The second issue Republicans complained about is one they have already filed a lawsuit about. Boockvar issued instructions to counties saying they could allow a voter to cast a provisional ballot if there was a problem with their mail ballot. Not all counties did this, and so Republicans claim the decision is being applied unequally.

Corman and Scarnati, the Republicans, described Boockvar’s guidance as constituting “blatant disregard for the legislative process and the law.” They claimed that she should resign “in order for trust to be restored to the Pennsylvania election system.”

There have already been reports that Pennsylvania Republicans would try to muddy the waters through various measures. Corman was reported in the Atlantic magazine to have said that he and the state legislature would consider replacing the popular vote in Pennsylvania with Electoral College members of the legislature’s choosing if the voting result were too muddled. He later distanced himself from that idea. 

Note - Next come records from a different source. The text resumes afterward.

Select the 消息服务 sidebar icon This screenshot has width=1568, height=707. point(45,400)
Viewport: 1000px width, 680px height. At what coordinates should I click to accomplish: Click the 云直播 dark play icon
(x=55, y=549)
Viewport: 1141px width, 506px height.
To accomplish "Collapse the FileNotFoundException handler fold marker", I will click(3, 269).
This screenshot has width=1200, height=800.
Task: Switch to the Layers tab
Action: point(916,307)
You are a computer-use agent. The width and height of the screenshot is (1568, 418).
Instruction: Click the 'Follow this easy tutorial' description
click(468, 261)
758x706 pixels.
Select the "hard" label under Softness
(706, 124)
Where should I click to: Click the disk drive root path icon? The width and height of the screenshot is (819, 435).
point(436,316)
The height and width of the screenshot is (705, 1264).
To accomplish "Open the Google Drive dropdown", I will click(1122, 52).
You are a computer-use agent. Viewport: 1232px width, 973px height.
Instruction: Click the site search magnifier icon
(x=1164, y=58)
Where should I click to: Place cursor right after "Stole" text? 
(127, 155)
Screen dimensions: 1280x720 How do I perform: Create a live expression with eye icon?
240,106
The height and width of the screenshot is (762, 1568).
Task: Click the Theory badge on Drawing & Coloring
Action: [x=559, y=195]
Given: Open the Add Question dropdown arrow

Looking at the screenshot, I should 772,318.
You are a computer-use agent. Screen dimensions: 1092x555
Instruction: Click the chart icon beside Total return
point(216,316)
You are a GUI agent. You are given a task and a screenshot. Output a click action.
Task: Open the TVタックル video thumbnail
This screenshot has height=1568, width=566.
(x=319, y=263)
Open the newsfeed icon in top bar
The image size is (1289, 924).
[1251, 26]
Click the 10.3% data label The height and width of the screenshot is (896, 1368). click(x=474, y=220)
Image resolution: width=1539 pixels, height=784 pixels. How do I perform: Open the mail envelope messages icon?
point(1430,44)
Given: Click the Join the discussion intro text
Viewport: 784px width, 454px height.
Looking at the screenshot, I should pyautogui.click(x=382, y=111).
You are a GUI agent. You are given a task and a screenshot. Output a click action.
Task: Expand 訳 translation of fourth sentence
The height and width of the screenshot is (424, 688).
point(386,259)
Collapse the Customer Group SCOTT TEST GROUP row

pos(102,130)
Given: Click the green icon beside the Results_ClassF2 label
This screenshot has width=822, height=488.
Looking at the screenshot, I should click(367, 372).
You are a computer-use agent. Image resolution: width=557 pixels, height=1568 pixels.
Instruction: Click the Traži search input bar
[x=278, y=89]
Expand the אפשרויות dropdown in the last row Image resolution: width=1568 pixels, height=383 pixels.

But we are now set for what voting experts have been calling for months their “nightmare scenario.” Unlike most of the country, Pennsylvania, Wisconsin and Michigan all resisted bipartisan entreaties to let their election clerks have their mail ballots counted by Election Day.

As a result, these states will be counting mail ballots for several days. President Trump has already railed against the prospect, and the Republican salvo on Tuesday night was likely just the first of several attempts to undermine confidence in the results of the election.